Marie pleurait sur les pieds de Jésus (Chester Brown)

Chester Brown. – Marie pleurait sur les pieds de Jésus. – Paris : Cornélius, 2016. – 269 p.


Bande dessinée







Résumé : Quel rôle les femmes ont-elles joué dans la grande histoire de la Bible ? À quels moments le corps et la sexualité ont-ils influencé le récit de ce mythe fondateur ?

En s’interrogeant sur les raisons qui poussent Matthieu à intégrer cinq histoires de femmes dans sa généalogie de Jésus, Chester Brown développe un point de vue audacieux sur l’usage du corps et de l’argent dans les Évangiles. Il s’approprie ainsi neuf passages, extraits des Écritures, qui remettent en question le tabou de la prostitution, la fonction première du don et l’obéissance aveugle à Dieu.

Les destins croisés de Tamar, Rahab, Ruth, Marie et Bethsabée nuancent l’idéologie enracinée d’un corps féminin procréateur et immaculé. Loin d’être puni, le travail sexuel apparaît comme un état de fait, où la femme devient complice de la volonté de Dieu. De la même manière, les adorateurs imbéciles qui suivent avec acharnement les consignes du Tout-Puissant ne sont pas pour autant récompensés. Bien au contraire, désobéir permet de prouver sa valeur.

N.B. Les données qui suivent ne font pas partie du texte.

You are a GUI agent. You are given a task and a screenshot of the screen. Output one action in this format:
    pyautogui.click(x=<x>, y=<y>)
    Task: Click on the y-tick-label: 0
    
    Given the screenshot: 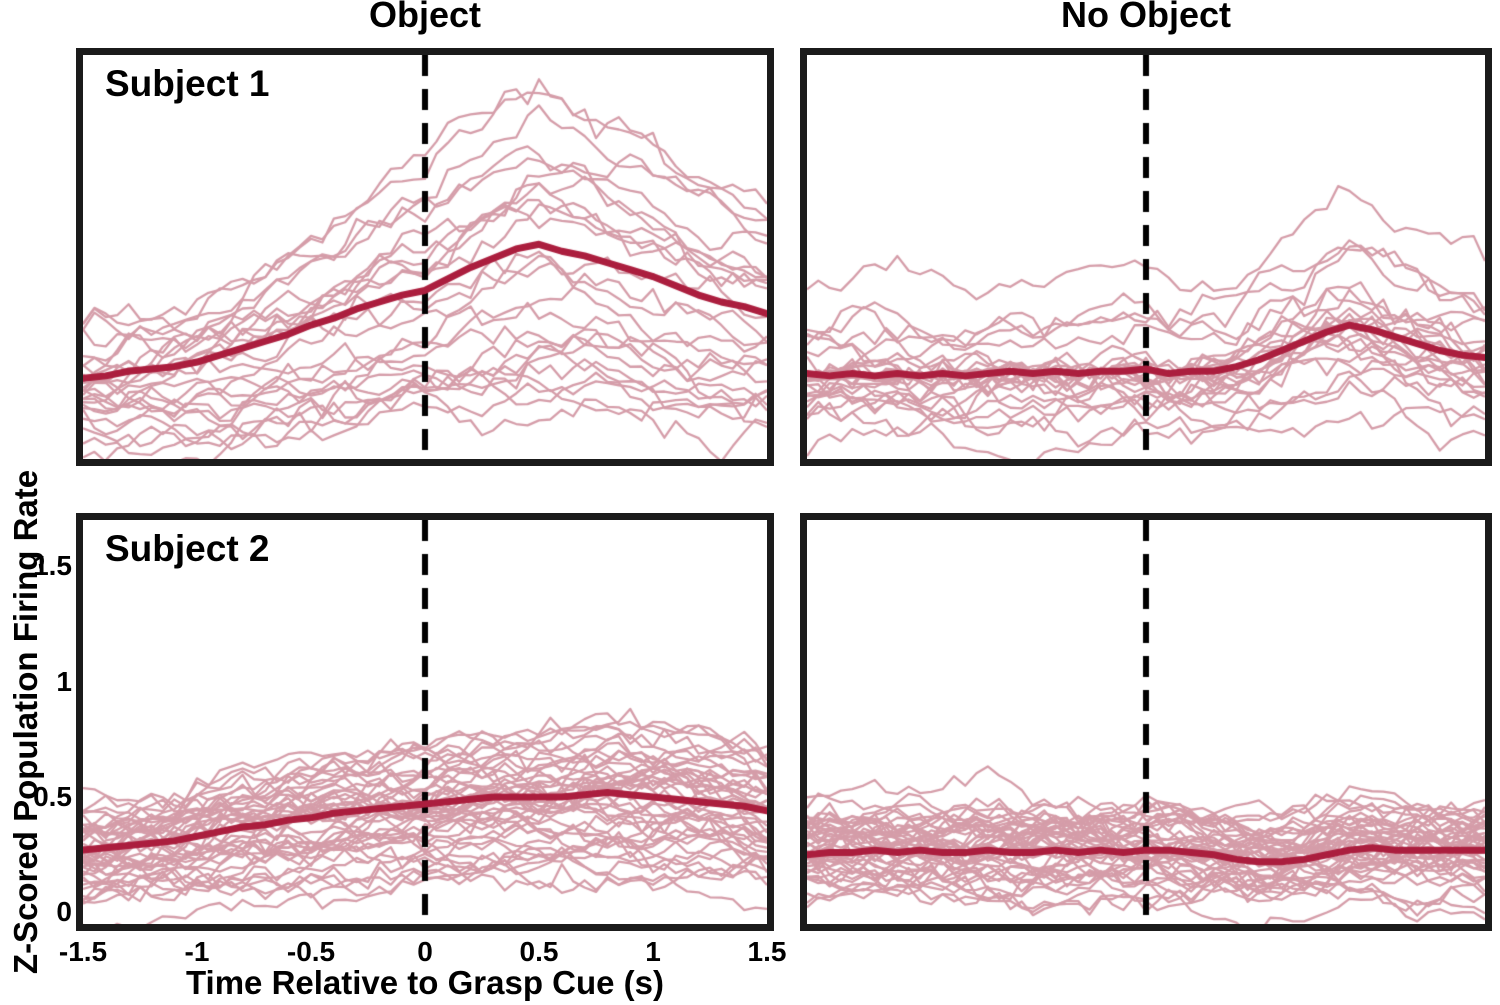 What is the action you would take?
    pyautogui.click(x=64, y=912)
    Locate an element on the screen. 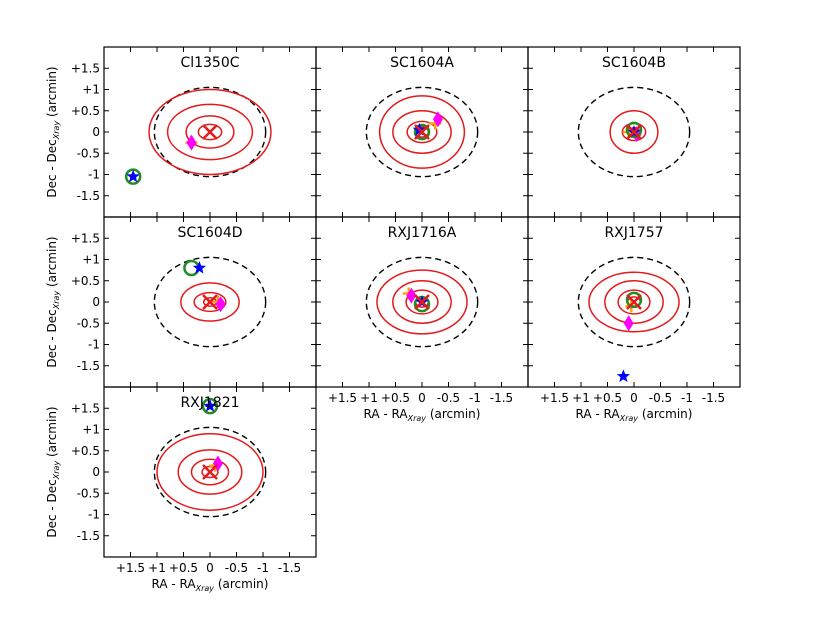 This screenshot has width=822, height=617. panel-sc1604a: SC1604A is located at coordinates (422, 132).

Commentaires : Chester Brown est un auteur de bandes dessinées d’origine montréalaise plutôt étonnant. Ici, encore une foi dans une BD très documentée, à la fois ambitieuse et, jusqu’à un certain point impudique, celui-ci nous offre une interprétation personnelle des liens naturels entre la religion, la prostitution et l’obéissance à l’autorité divine. Tout en s’appuyant sur de nombreuses sources, dont certains textes de la Bible. La question qui se pose : Marie, mère de Jésus, était-elle une prostituée ? Et Jésus condamnait-il la prostitution ? À une époque où des femmes comme Bethsabée, Ruth, Rahab et Tamar (quatre prostituées que l’apôtre Mathieu a intégrées dans la généalogie de Jésus en rédigeant son évangile quelques années après la crucifixion du Christ). Elles qui auraient fait ce choix de vie afin d’améliorer leur statut social.

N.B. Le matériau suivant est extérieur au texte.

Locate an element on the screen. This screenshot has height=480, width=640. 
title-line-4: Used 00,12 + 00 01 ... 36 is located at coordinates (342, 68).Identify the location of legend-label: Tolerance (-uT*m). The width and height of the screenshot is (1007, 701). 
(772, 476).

Intéressante perspective de débats qui nous amènent à remettre en question la moralité d’une époque où la normalité d’une pratique était possiblement acceptée, action rédemptrice en opposition aux commandements d’un Dieu dominateur. Intéressant aussi quand on sait que les préceptes religieux qui découlent du Livre saint continuent de prôner jusqu’à aujourd’hui l’abstinence sexuelle avant le mariage. Et qu’en est-il de la réalité ? …

Chester Brown nous présente chacune des neuf histoires qui composent cet ouvrage sans artifice. En complément, il commente et analyse sur plusieurs pages (près du tiers de l’ouvrage) à partir d’une impressionnante documentation, résultat d’une recherche colossale. Le résultat est fort convaincant avec des textes sans artifice et un dessin d’une simplicité déconcertante qui caractérise les BD de cet auteur canadien. Le tout incrusté à raison de quatre cases par page qui mènent à l’essentiel de la thèse mise de l’avant.

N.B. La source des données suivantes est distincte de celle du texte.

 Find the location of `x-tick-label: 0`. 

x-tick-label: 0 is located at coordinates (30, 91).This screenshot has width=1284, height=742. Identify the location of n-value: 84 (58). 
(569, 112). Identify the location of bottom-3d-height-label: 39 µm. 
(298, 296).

Une lecture fort agréable à anticiper malgré un titre qui, de prime abord, est plutôt intriguant. Un ouvrage qui démontre, lui aussi, comment l’interprétation historique d’une autre époque (ici, sur des thèmes liant la sexualité, l’argent et la morale) peut se nuancer sur la base de recherches approfondies. Comme quoi, tout n’est jamais complètement noir ou complètement blanc lorsqu’on relit l’histoire de l’Humanité.

Ce que j’ai aimé : Le sujet évidemment. Entre autres, la représentation visuelle de Dieu, lorsqu’Il interagit avec certains personnages.